● DATA SECTION
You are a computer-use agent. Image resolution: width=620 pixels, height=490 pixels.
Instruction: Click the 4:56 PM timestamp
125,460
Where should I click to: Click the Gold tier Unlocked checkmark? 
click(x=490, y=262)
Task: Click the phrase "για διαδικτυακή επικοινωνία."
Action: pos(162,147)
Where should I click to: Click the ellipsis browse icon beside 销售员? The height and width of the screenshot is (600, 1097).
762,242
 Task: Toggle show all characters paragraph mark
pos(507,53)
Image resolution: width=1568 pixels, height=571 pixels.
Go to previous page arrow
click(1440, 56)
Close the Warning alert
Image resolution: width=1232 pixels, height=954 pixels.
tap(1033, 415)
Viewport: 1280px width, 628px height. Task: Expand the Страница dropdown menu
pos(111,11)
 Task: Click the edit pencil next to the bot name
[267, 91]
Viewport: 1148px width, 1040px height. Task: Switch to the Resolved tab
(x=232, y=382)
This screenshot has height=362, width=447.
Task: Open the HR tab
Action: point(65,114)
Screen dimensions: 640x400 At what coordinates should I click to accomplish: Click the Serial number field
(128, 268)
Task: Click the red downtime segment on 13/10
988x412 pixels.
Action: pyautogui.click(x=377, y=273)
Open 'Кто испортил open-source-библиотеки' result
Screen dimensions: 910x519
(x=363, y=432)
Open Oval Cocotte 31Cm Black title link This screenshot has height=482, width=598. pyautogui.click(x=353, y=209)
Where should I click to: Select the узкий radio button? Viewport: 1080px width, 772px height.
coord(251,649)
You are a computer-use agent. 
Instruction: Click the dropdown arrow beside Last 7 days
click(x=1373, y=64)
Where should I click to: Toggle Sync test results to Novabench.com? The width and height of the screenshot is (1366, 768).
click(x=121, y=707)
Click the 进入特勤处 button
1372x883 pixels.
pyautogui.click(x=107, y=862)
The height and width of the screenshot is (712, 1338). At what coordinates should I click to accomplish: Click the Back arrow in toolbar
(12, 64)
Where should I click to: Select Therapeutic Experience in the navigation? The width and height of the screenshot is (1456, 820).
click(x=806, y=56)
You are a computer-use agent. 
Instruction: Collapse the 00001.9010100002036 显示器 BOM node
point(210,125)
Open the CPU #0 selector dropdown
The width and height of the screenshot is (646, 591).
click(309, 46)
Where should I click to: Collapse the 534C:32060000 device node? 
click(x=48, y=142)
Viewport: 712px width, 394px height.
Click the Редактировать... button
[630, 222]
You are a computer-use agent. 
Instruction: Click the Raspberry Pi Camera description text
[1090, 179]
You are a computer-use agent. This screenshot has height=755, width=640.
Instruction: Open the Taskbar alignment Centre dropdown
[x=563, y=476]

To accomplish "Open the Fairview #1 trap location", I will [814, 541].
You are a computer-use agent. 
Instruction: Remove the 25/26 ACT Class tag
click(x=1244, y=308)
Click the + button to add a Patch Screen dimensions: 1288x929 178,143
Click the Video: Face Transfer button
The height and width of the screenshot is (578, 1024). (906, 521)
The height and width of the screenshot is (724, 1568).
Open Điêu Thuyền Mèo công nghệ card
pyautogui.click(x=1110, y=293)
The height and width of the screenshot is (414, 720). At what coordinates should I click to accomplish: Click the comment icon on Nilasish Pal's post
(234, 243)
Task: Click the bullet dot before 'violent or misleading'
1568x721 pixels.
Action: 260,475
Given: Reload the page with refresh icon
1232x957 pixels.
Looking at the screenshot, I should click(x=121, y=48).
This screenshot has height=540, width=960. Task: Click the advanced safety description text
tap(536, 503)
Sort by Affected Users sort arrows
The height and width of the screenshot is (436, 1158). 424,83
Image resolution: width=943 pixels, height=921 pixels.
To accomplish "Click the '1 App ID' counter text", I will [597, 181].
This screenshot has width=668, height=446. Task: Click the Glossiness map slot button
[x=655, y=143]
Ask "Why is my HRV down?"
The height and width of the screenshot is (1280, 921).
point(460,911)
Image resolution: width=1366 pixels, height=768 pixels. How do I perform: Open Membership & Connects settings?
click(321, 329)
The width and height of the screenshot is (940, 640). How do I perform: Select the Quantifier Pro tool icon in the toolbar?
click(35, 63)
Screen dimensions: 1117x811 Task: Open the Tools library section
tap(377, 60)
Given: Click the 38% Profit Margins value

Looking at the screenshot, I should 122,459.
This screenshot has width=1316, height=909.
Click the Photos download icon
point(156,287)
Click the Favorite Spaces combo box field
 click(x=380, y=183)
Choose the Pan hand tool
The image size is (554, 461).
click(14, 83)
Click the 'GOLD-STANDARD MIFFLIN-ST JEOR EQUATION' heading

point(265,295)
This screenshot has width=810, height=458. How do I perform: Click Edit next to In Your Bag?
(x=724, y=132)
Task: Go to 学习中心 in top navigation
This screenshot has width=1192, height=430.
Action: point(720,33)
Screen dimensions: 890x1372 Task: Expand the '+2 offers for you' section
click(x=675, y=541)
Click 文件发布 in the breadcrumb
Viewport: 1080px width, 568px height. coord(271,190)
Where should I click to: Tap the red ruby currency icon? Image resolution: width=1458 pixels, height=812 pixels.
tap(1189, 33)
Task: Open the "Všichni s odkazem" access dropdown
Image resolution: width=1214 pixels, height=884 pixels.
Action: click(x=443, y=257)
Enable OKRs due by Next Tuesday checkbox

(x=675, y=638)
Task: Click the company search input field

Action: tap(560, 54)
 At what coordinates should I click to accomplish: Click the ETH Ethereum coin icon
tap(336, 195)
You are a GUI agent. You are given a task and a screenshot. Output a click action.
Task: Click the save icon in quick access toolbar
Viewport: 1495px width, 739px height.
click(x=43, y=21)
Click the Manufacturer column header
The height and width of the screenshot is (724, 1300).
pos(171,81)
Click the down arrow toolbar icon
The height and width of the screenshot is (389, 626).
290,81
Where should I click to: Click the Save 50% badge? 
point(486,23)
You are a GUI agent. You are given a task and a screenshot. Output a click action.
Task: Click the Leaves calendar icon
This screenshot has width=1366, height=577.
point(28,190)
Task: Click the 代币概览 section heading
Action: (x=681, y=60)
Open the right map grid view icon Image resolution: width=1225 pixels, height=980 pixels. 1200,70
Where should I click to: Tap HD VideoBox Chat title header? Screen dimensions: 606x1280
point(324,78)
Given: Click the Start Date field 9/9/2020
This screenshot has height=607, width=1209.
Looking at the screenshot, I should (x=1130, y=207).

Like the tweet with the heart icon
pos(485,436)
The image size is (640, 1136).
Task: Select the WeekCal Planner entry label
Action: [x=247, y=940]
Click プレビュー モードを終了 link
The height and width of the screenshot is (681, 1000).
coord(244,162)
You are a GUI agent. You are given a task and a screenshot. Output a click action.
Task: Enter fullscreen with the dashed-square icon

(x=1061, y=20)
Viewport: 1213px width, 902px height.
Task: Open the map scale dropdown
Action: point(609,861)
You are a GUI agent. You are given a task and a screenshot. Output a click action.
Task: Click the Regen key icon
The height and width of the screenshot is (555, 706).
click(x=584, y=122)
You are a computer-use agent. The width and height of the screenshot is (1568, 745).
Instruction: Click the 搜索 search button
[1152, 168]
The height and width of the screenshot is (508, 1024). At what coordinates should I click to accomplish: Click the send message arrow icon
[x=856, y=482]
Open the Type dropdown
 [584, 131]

● DIRECTIONS FOR THIS TASK
Write all the records out again. Nothing may differ from the original.

● ANSWER SECTION
You are a computer-use agent. Image resolution: width=620 pixels, height=490 pixels.
Instruction: Click the 4:56 PM timestamp
125,460
Where should I click to: Click the Gold tier Unlocked checkmark? 
click(x=490, y=262)
Task: Click the phrase "για διαδικτυακή επικοινωνία."
Action: pos(162,147)
Where should I click to: Click the ellipsis browse icon beside 销售员? The height and width of the screenshot is (600, 1097).
762,242
 Task: Toggle show all characters paragraph mark
pos(507,53)
Image resolution: width=1568 pixels, height=571 pixels.
Go to previous page arrow
click(1440, 56)
Close the Warning alert
Image resolution: width=1232 pixels, height=954 pixels.
tap(1033, 415)
Viewport: 1280px width, 628px height. Task: Expand the Страница dropdown menu
pos(111,11)
 Task: Click the edit pencil next to the bot name
[267, 91]
Viewport: 1148px width, 1040px height. Task: Switch to the Resolved tab
(x=232, y=382)
This screenshot has height=362, width=447.
Task: Open the HR tab
Action: point(65,114)
Screen dimensions: 640x400 At what coordinates should I click to accomplish: Click the Serial number field
(128, 268)
Task: Click the red downtime segment on 13/10
988x412 pixels.
Action: pyautogui.click(x=377, y=273)
Open 'Кто испортил open-source-библиотеки' result
Screen dimensions: 910x519
(x=363, y=432)
Open Oval Cocotte 31Cm Black title link This screenshot has height=482, width=598. pyautogui.click(x=353, y=209)
Where should I click to: Select the узкий radio button? Viewport: 1080px width, 772px height.
coord(251,649)
You are a computer-use agent. 
Instruction: Click the dropdown arrow beside Last 7 days
click(x=1373, y=64)
Where should I click to: Toggle Sync test results to Novabench.com? The width and height of the screenshot is (1366, 768).
click(x=121, y=707)
Click the 进入特勤处 button
1372x883 pixels.
pyautogui.click(x=107, y=862)
The height and width of the screenshot is (712, 1338). At what coordinates should I click to accomplish: Click the Back arrow in toolbar
(12, 64)
Where should I click to: Select Therapeutic Experience in the navigation? The width and height of the screenshot is (1456, 820).
click(x=806, y=56)
You are a computer-use agent. 
Instruction: Collapse the 00001.9010100002036 显示器 BOM node
point(210,125)
Open the CPU #0 selector dropdown
The width and height of the screenshot is (646, 591).
click(309, 46)
Where should I click to: Collapse the 534C:32060000 device node? 
click(x=48, y=142)
Viewport: 712px width, 394px height.
Click the Редактировать... button
[630, 222]
You are a computer-use agent. 
Instruction: Click the Raspberry Pi Camera description text
[1090, 179]
You are a computer-use agent. This screenshot has height=755, width=640.
Instruction: Open the Taskbar alignment Centre dropdown
[x=563, y=476]

To accomplish "Open the Fairview #1 trap location", I will [814, 541].
You are a computer-use agent. 
Instruction: Remove the 25/26 ACT Class tag
click(x=1244, y=308)
Click the + button to add a Patch Screen dimensions: 1288x929 178,143
Click the Video: Face Transfer button
The height and width of the screenshot is (578, 1024). (906, 521)
The height and width of the screenshot is (724, 1568).
Open Điêu Thuyền Mèo công nghệ card
pyautogui.click(x=1110, y=293)
The height and width of the screenshot is (414, 720). At what coordinates should I click to accomplish: Click the comment icon on Nilasish Pal's post
(234, 243)
Task: Click the bullet dot before 'violent or misleading'
1568x721 pixels.
Action: 260,475
Given: Reload the page with refresh icon
1232x957 pixels.
Looking at the screenshot, I should click(x=121, y=48).
This screenshot has height=540, width=960. Task: Click the advanced safety description text
tap(536, 503)
Sort by Affected Users sort arrows
The height and width of the screenshot is (436, 1158). 424,83
Image resolution: width=943 pixels, height=921 pixels.
To accomplish "Click the '1 App ID' counter text", I will [597, 181].
This screenshot has width=668, height=446. Task: Click the Glossiness map slot button
[x=655, y=143]
Ask "Why is my HRV down?"
The height and width of the screenshot is (1280, 921).
point(460,911)
Image resolution: width=1366 pixels, height=768 pixels. How do I perform: Open Membership & Connects settings?
click(321, 329)
The width and height of the screenshot is (940, 640). How do I perform: Select the Quantifier Pro tool icon in the toolbar?
click(35, 63)
Screen dimensions: 1117x811 Task: Open the Tools library section
tap(377, 60)
Given: Click the 38% Profit Margins value

Looking at the screenshot, I should 122,459.
This screenshot has width=1316, height=909.
Click the Photos download icon
point(156,287)
Click the Favorite Spaces combo box field
 click(x=380, y=183)
Choose the Pan hand tool
The image size is (554, 461).
click(14, 83)
Click the 'GOLD-STANDARD MIFFLIN-ST JEOR EQUATION' heading

point(265,295)
This screenshot has width=810, height=458. How do I perform: Click Edit next to In Your Bag?
(x=724, y=132)
Task: Go to 学习中心 in top navigation
This screenshot has width=1192, height=430.
Action: point(720,33)
Screen dimensions: 890x1372 Task: Expand the '+2 offers for you' section
click(x=675, y=541)
Click 文件发布 in the breadcrumb
Viewport: 1080px width, 568px height. coord(271,190)
Where should I click to: Tap the red ruby currency icon? Image resolution: width=1458 pixels, height=812 pixels.
tap(1189, 33)
Task: Open the "Všichni s odkazem" access dropdown
Image resolution: width=1214 pixels, height=884 pixels.
Action: click(x=443, y=257)
Enable OKRs due by Next Tuesday checkbox

(x=675, y=638)
Task: Click the company search input field

Action: tap(560, 54)
 At what coordinates should I click to accomplish: Click the ETH Ethereum coin icon
tap(336, 195)
You are a GUI agent. You are given a task and a screenshot. Output a click action.
Task: Click the save icon in quick access toolbar
Viewport: 1495px width, 739px height.
click(x=43, y=21)
Click the Manufacturer column header
The height and width of the screenshot is (724, 1300).
pos(171,81)
Click the down arrow toolbar icon
The height and width of the screenshot is (389, 626).
290,81
Where should I click to: Click the Save 50% badge? 
point(486,23)
You are a GUI agent. You are given a task and a screenshot. Output a click action.
Task: Click the Leaves calendar icon
This screenshot has width=1366, height=577.
point(28,190)
Task: Click the 代币概览 section heading
Action: (x=681, y=60)
Open the right map grid view icon Image resolution: width=1225 pixels, height=980 pixels. 1200,70
Where should I click to: Tap HD VideoBox Chat title header? Screen dimensions: 606x1280
point(324,78)
Given: Click the Start Date field 9/9/2020
This screenshot has height=607, width=1209.
Looking at the screenshot, I should (x=1130, y=207).

Like the tweet with the heart icon
pos(485,436)
The image size is (640, 1136).
Task: Select the WeekCal Planner entry label
Action: [x=247, y=940]
Click プレビュー モードを終了 link
The height and width of the screenshot is (681, 1000).
coord(244,162)
You are a GUI agent. You are given a task and a screenshot. Output a click action.
Task: Enter fullscreen with the dashed-square icon

(x=1061, y=20)
Viewport: 1213px width, 902px height.
Task: Open the map scale dropdown
Action: point(609,861)
You are a GUI agent. You are given a task and a screenshot. Output a click action.
Task: Click the Regen key icon
The height and width of the screenshot is (555, 706).
click(x=584, y=122)
You are a computer-use agent. The width and height of the screenshot is (1568, 745).
Instruction: Click the 搜索 search button
[1152, 168]
The height and width of the screenshot is (508, 1024). At what coordinates should I click to accomplish: Click the send message arrow icon
[x=856, y=482]
Open the Type dropdown
 [584, 131]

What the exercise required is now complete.